**PROBLEM REQUIREMENTS:** Among the lines below, how many have the string "Living" in them? Only the number is wanted.

•••••

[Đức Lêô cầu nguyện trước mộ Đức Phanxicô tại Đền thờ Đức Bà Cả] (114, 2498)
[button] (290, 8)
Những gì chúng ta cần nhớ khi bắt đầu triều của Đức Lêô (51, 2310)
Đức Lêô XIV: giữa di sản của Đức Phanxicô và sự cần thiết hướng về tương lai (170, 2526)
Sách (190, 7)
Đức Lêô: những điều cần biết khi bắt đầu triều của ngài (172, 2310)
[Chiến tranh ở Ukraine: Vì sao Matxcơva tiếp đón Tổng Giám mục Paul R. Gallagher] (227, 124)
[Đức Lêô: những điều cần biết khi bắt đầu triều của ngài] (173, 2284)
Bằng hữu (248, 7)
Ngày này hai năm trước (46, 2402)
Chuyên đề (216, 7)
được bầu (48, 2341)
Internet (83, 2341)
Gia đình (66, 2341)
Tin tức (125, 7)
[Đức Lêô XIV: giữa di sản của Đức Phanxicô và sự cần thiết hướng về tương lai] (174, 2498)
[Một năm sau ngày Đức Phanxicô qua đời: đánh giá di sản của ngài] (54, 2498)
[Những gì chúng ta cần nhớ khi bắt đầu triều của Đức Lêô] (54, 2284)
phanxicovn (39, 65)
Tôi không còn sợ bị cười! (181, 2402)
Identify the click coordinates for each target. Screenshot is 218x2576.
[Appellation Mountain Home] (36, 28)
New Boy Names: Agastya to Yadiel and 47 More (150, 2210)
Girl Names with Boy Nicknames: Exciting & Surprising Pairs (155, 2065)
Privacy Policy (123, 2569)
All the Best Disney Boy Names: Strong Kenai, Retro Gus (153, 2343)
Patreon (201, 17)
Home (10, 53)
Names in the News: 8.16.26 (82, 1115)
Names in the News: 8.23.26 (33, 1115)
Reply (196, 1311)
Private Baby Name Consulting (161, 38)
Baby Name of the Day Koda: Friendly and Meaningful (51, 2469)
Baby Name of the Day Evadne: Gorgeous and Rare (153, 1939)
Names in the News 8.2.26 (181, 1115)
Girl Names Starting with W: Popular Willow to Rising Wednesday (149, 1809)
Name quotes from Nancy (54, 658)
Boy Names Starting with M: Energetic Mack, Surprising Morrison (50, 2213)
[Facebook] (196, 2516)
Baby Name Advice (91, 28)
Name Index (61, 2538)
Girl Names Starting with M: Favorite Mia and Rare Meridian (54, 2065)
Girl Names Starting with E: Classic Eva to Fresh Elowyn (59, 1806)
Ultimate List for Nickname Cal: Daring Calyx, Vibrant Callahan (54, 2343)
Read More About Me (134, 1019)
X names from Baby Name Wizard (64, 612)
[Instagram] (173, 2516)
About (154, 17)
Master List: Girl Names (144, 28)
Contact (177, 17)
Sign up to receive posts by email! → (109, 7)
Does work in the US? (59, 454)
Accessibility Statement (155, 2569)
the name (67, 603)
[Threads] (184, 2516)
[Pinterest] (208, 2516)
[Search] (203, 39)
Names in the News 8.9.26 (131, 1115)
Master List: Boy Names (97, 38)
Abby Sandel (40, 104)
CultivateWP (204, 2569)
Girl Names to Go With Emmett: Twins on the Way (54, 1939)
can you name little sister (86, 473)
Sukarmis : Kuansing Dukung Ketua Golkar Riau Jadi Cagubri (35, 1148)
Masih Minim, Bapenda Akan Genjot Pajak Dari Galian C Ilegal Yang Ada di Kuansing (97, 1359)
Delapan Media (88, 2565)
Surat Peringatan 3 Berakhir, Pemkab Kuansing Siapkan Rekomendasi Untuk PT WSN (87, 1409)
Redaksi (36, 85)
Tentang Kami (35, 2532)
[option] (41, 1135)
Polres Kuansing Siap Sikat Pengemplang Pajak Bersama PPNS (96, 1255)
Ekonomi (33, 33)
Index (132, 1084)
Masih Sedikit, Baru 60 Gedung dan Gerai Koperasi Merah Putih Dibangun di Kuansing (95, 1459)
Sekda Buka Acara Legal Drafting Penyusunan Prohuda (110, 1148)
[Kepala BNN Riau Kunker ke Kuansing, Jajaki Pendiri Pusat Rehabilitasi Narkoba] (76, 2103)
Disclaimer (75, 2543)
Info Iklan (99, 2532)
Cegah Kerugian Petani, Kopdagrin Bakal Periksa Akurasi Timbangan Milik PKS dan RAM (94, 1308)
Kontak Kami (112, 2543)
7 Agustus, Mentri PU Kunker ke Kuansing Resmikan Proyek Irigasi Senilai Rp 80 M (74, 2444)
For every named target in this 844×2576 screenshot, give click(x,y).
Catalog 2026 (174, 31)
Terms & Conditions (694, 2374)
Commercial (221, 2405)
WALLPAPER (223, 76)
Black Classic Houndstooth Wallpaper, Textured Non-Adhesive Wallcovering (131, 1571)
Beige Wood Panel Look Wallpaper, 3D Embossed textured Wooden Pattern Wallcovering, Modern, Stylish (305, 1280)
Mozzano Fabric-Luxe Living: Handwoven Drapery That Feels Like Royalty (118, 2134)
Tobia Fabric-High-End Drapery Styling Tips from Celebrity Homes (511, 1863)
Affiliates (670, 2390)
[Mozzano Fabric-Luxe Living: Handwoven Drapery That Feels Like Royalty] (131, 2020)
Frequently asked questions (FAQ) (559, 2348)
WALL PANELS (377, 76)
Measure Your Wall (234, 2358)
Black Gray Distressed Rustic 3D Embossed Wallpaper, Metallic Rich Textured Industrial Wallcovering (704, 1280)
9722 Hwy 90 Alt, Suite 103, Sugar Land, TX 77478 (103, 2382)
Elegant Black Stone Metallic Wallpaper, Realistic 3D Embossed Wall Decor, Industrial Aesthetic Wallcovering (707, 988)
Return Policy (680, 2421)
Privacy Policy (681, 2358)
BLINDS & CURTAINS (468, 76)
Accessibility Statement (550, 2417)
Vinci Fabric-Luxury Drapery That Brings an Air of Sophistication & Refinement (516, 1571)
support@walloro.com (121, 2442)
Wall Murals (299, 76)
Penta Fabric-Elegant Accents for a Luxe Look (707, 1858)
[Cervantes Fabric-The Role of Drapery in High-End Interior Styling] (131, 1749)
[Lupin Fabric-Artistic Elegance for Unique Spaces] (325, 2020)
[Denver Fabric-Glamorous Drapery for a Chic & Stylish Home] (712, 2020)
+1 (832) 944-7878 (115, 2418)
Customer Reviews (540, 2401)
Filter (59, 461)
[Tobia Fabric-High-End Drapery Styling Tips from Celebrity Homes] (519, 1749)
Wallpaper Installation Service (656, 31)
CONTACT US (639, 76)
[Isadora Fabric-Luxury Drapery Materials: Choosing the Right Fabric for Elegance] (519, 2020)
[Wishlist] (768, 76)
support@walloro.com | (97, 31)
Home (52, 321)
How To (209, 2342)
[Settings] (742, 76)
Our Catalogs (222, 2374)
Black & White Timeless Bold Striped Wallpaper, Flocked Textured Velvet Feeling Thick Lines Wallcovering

•••••

**ANSWER SECTION:** 2